These tests reduce to constraint tests in the regression model.
We assume that “the design is balanced”: this means that \(N_{ij}:=N\) does not depend on \(i\) or \(j\). (Otherwise, everything becomes complicated).
In this case, we have the analysis of variance formula:
\[S_T^2 = S_A^2 + S_B^2 + S_{AB}^2 + S_R^2\]
\(S_T^2 = \sum_{k=1}^{n} (Y_{k} - \overline{Y})^2\): total sum of squares
\(S_A^2 = \sum_{i=1}^{I} \sum_{j=1}^{J} N_{ij} (\overline{Y}_{i.} - \overline{Y})^2\): \(S^2_{between}\) in the case of one-factor ANOVA where the factor is \(A\)
\(S_B^2 = \sum_{i=1}^{I} \sum_{j=1}^{J} N_{ij} (\overline{Y}_{.j} - \overline{Y})^2\): \(S^2_{between}\) in the case of one-factor ANOVA where the factor is \(B\)
\(S_{AB}^2 = \sum_{i=1}^{I} \sum_{j=1}^{J} N_{ij} (\overline{Y}_{ij} - \overline{Y}_{i.} - \overline{Y}_{.j} + \overline{Y})^2\) quantifies the interaction
\(S_R^2 = \sum_{i=1}^{I} \sum_{j=1}^{J} \sum_{k=1}^{N_{ij}} (Y_{k} - \overline{Y}_{ij})^2\1\{X^{(1)}_k=A_i \and X^{(2)}_k=B_j\}\): \(S_{within}\) in one-factor ANOVA
For testing the interaction, \(H_0^{(AB)}: \gamma_{ij} = 0\) for all \(i, j\)
We the linear constraint test statistic \(F = \frac{n-p}{q} \frac{(SSR_c - SSR)}{SSR}\)
where \(SSR_c\) corresponds to the sum of squares of the residuals in the space \(\gamma_{ij}=0\) for all \((i,j)\).
\[F^{(AB)} = \frac{S_{AB}^2/(I-1)(J-1)}{S_R^2/(n-IJ)}\]
When \(\varepsilon \sim \mathcal N(0, \sigma^2 I_n)\), \(F^{(AB)} \sim \mathcal F((I-1)(J-1), n-IJ)\)
For testing the main effect of \(A\), \(H_0^{(A)}: \alpha_i = 0\) for all \(i\):
We use \(F = \frac{n-p}{q} \frac{(SSR_c - SSR)}{SSR}\)
where \(SSR_c\) corresponds to the sum of squares of the residuals in the space \(\alpha_i=0\) for all \(i\).
\[F^{(A)} = \frac{S_A^2/(I-1)}{S_R^2/(n-IJ)}\]
When \(\varepsilon \sim \mathcal{N}(0, \sigma^2 I_n)\), \(F^{(A)} \sim \mathcal{F}(I-1, n-IJ)\)
For testing the main effect of \(B\), \(H_0^{(B)}: \beta_j = 0\) for all \(j\):
We use \(F = \frac{n-p}{q} \frac{(SSR_c - SSR)}{SSR}\)

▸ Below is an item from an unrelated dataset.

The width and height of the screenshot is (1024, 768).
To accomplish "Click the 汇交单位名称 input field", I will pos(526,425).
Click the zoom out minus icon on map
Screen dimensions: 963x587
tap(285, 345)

where \(SSR_c\) corresponds to the sum of squares of the residuals in the space \(\beta_j=0\) for all \(j\).
\[F^{(B)} = \frac{S_B^2/(J-1)}{S_R^2/(n-IJ)}\]
When \(\varepsilon \sim \mathcal{N}(0, \sigma^2 I_n)\), \(F^{(B)} \sim \mathcal{F}(J-1, n-IJ)\)
In software, these tests are summarized in a table as shown below.
In R: anova(lm(Y ~ A*B))
Source | df | Sum Sq | Mean Sq | F value | Pr(>F) |
---|---|---|---|---|---|
\(A\) | \(I-1\) | \(S_A^2\) | \(S_A^2/(I-1)\) | \(F^{(A)}\) | … |
\(B\) | \(J-1\) | \(S_B^2\) | \(S_B^2/(J-1)\) | \(F^{(B)}\) | … |
\(A:B\) | \((I-1)(J-1)\) | \(S_{AB}^2\) | \(S_{AB}^2/((I-1)(J-1))\) | \(F^{(AB)}\) | … |
Residuals | \(n-IJ\) | \(S_R^2\) | \(S_R^2/(n-IJ)\) |
Fisher tests are based on the assumption \(\varepsilon \sim N(0, \sigma^2 I_n)\)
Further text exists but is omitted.